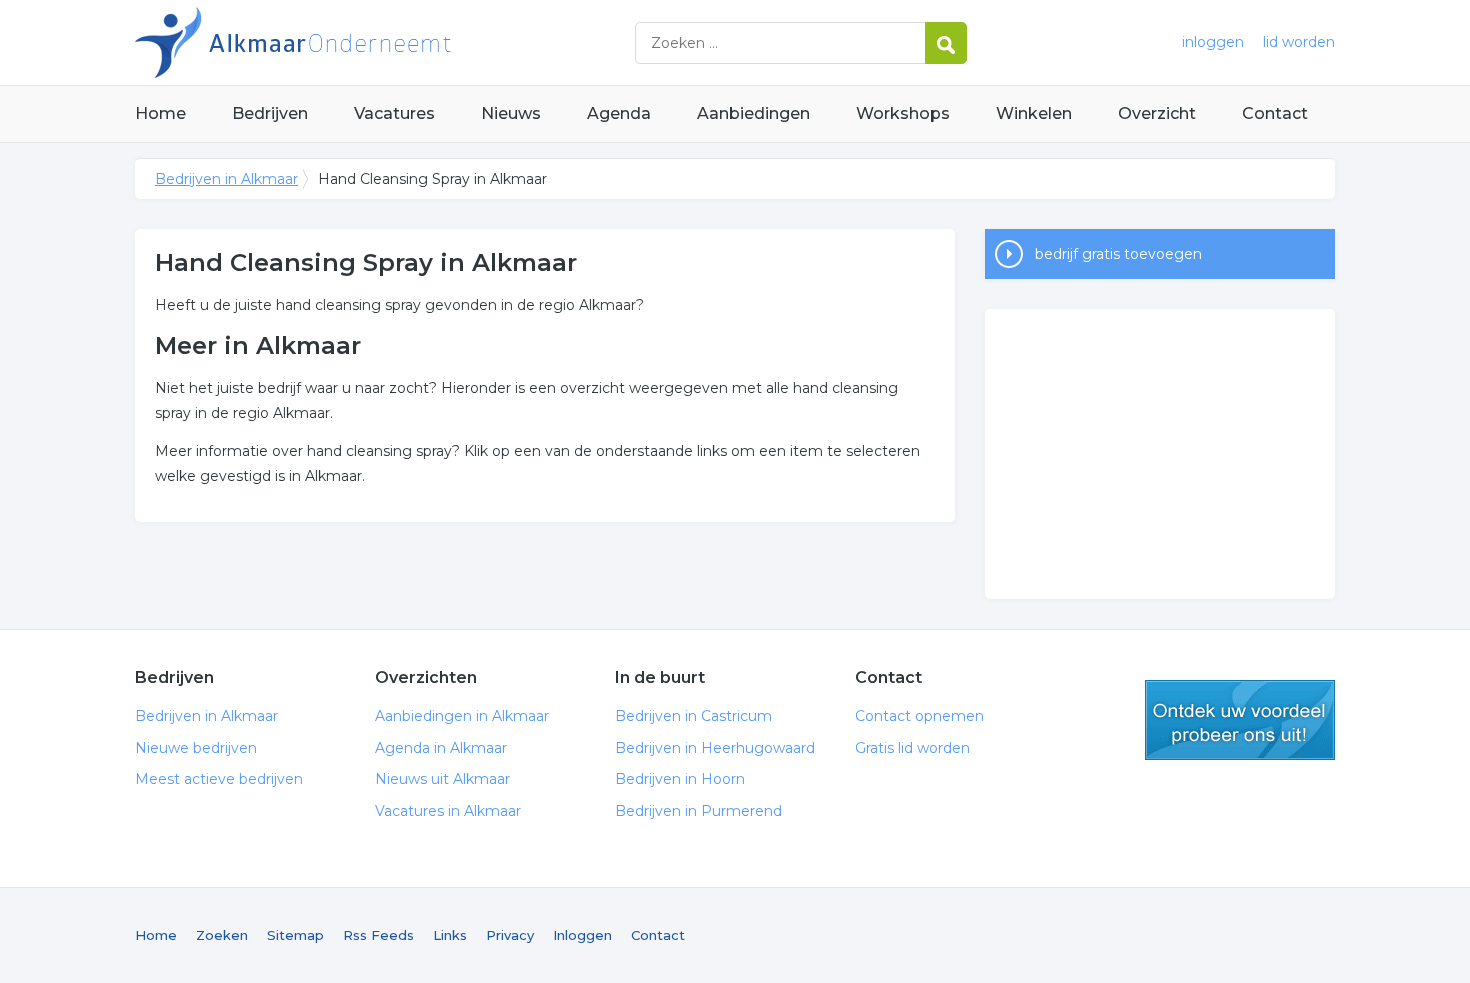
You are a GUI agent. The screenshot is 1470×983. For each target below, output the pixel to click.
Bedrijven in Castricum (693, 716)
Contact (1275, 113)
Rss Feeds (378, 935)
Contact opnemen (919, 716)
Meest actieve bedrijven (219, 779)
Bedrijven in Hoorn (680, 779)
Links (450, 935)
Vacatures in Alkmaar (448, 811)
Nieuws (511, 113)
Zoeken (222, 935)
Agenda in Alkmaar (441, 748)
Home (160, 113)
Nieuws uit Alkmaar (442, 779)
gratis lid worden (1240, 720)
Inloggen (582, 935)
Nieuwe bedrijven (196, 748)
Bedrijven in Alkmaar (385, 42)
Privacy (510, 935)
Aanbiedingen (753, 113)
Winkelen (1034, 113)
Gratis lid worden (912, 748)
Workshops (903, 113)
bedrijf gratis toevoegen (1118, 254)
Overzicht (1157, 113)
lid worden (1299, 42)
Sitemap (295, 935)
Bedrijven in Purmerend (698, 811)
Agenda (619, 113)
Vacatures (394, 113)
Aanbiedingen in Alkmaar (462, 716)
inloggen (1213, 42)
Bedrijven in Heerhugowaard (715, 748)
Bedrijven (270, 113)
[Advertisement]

--

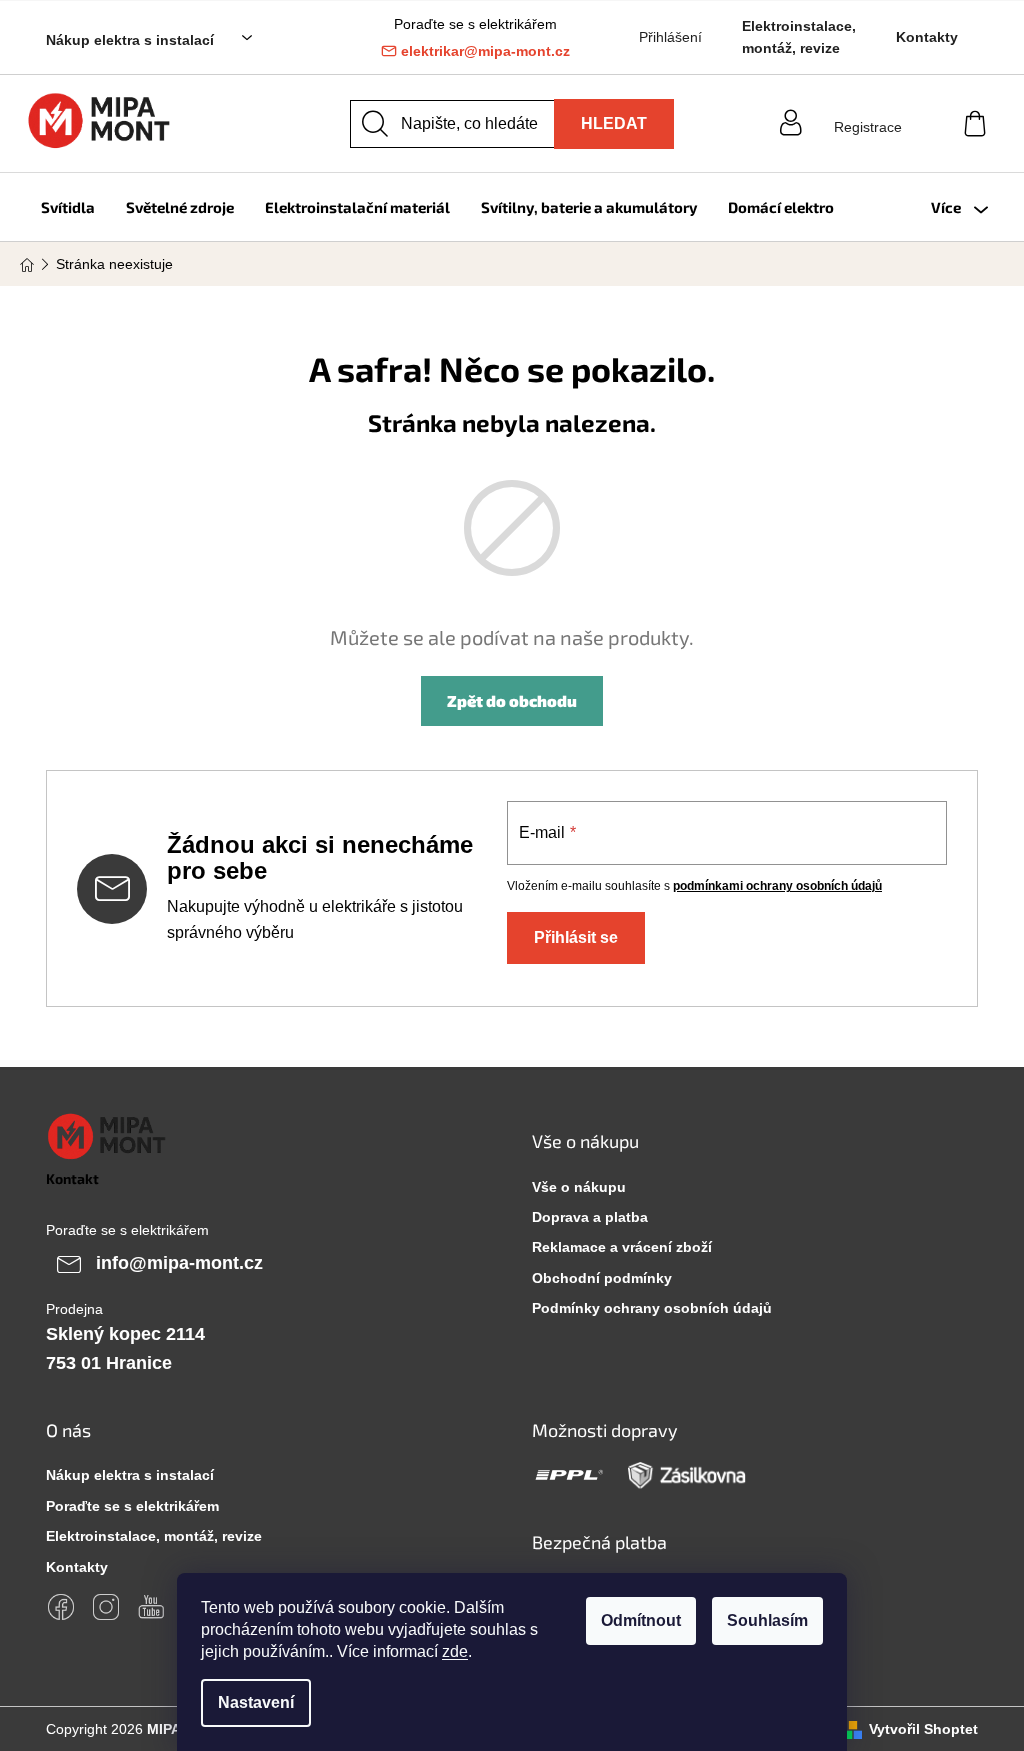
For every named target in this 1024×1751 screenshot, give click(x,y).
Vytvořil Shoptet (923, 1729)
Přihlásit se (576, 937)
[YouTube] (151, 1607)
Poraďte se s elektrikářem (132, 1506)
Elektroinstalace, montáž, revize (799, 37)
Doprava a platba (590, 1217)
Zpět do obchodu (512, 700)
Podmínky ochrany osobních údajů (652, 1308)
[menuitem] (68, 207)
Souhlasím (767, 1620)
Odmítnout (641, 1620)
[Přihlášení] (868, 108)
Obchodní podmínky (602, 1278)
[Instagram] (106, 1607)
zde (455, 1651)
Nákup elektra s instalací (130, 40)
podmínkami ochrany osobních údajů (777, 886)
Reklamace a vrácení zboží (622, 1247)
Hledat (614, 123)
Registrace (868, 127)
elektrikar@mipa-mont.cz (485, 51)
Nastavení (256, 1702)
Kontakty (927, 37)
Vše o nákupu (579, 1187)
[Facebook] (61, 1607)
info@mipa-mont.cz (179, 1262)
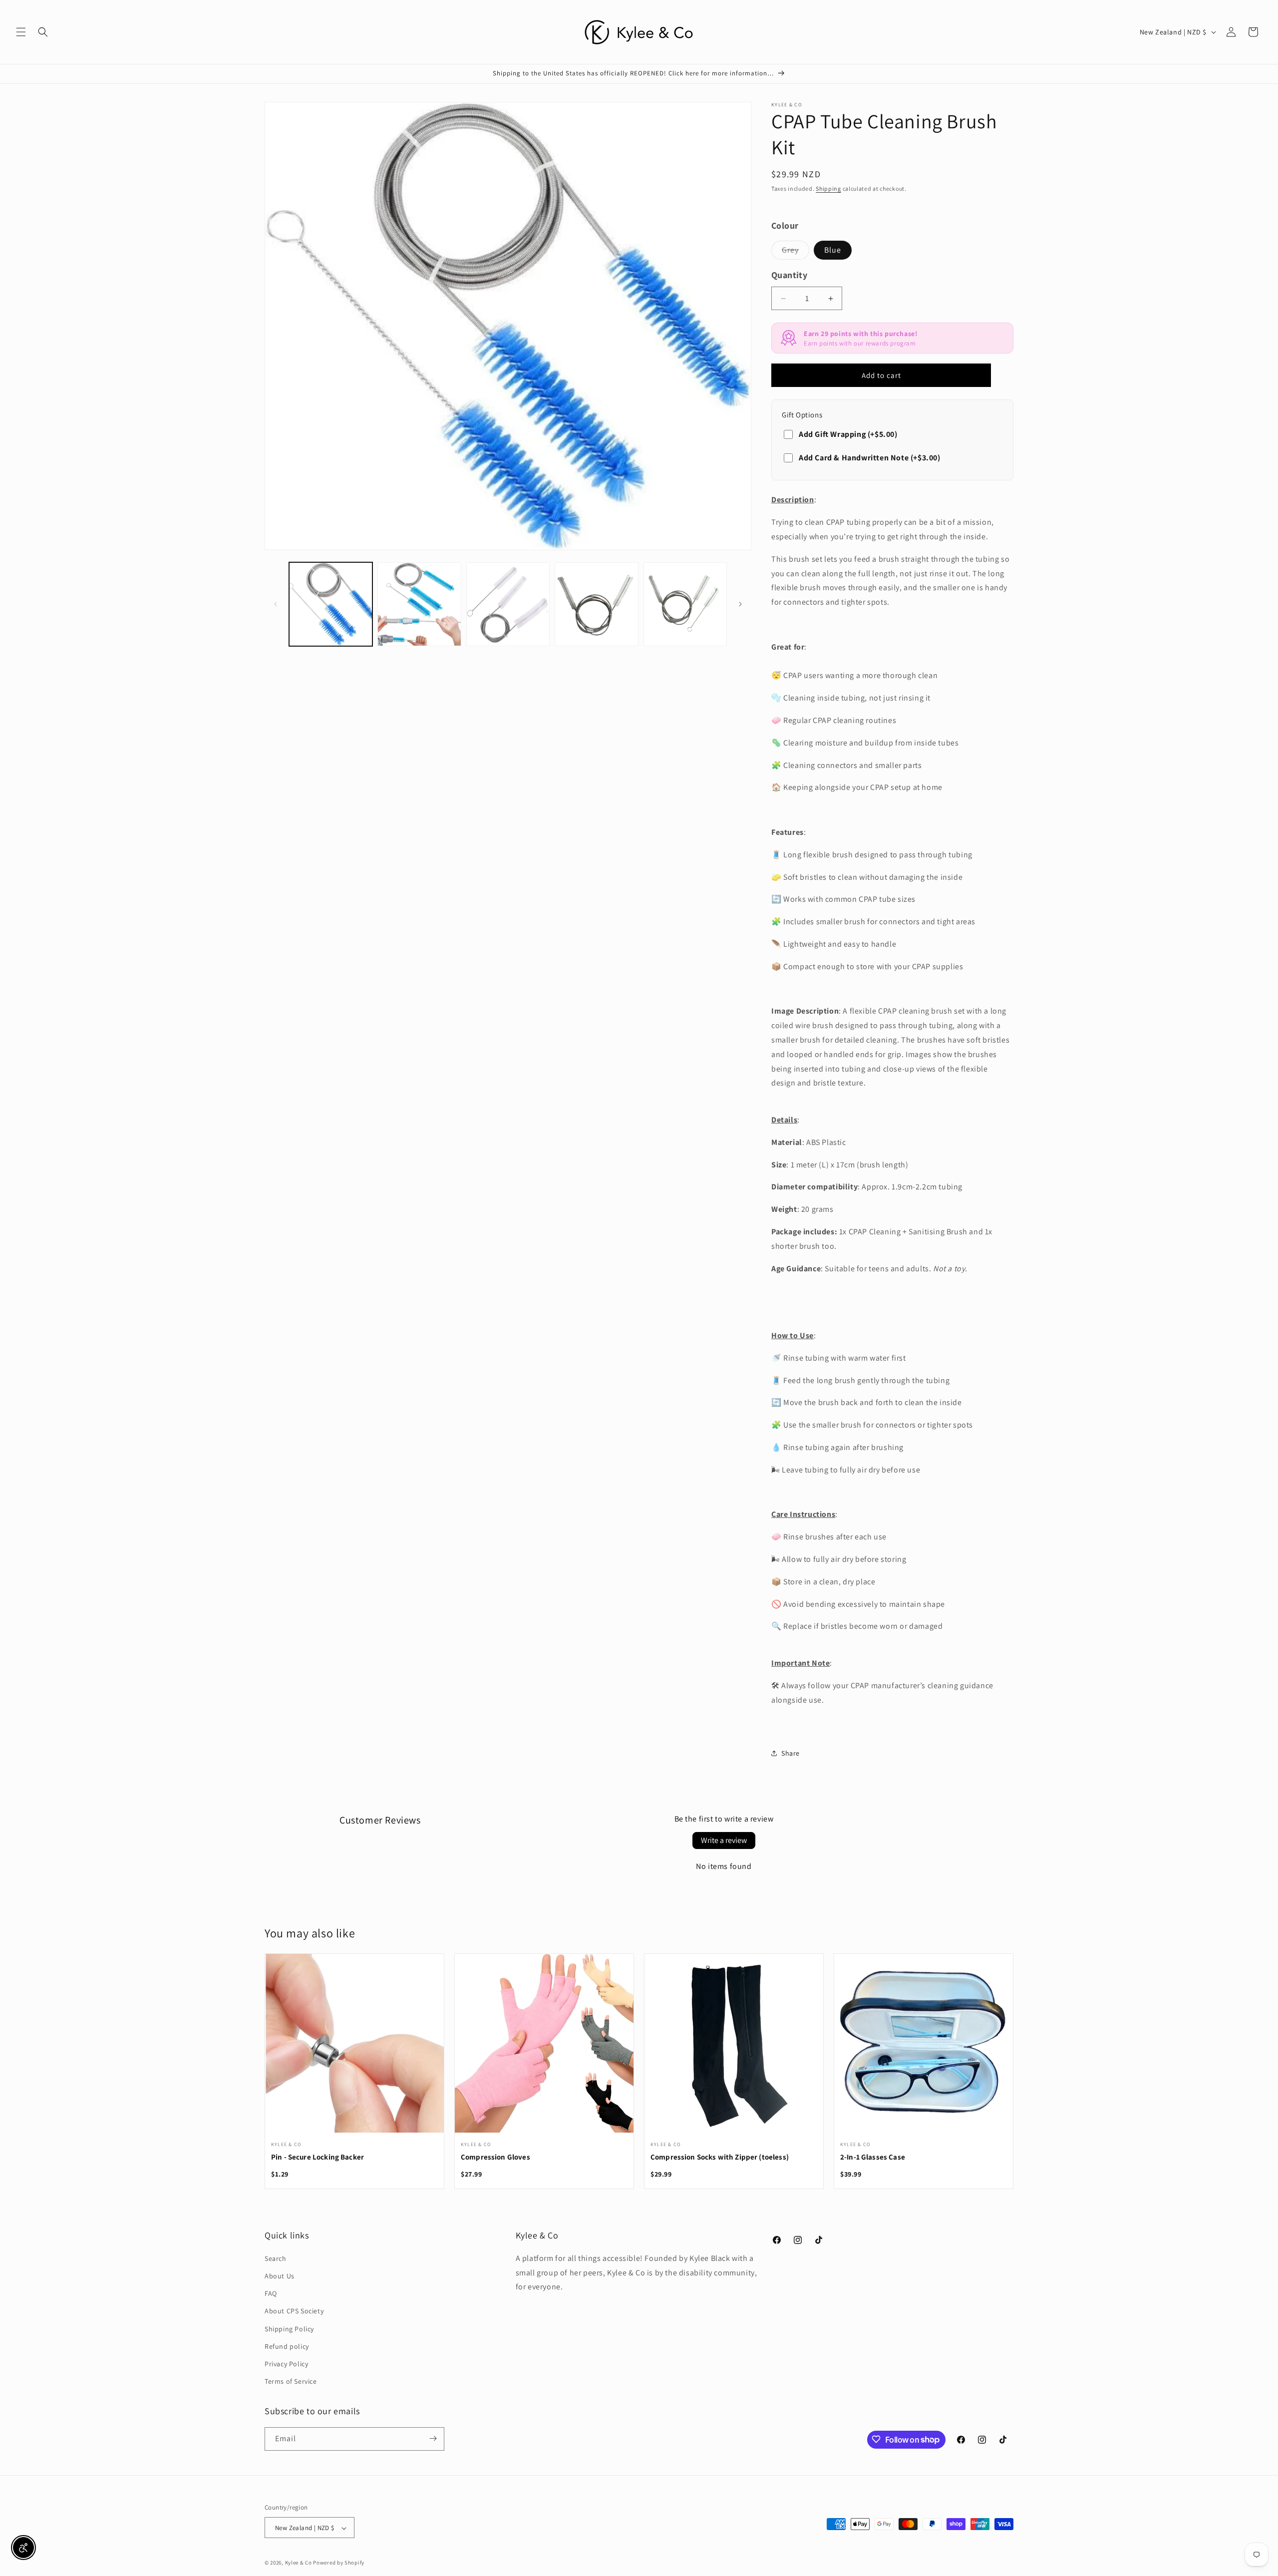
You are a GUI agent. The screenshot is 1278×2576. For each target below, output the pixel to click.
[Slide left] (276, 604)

EXERCISE REQUIREMENTS: From the listing above, repeat exactly the lines starting at the line that includes "Home (160, 113)" and ending at the line that includes "[Advertisement]", with nothing outside that span.

ANSWER SECTION:
Home (160, 113)
Nieuws uit Alkmaar (442, 779)
gratis lid worden (1240, 720)
Inloggen (582, 935)
Nieuwe bedrijven (196, 748)
Bedrijven in Alkmaar (385, 42)
Privacy (510, 935)
Aanbiedingen (753, 113)
Winkelen (1034, 113)
Gratis lid worden (912, 748)
Workshops (903, 113)
bedrijf gratis toevoegen (1118, 254)
Overzicht (1157, 113)
lid worden (1299, 42)
Sitemap (295, 935)
Bedrijven in Purmerend (698, 811)
Agenda (619, 113)
Vacatures (394, 113)
Aanbiedingen in Alkmaar (462, 716)
inloggen (1213, 42)
Bedrijven in Heerhugowaard (715, 748)
Bedrijven (270, 113)
[Advertisement]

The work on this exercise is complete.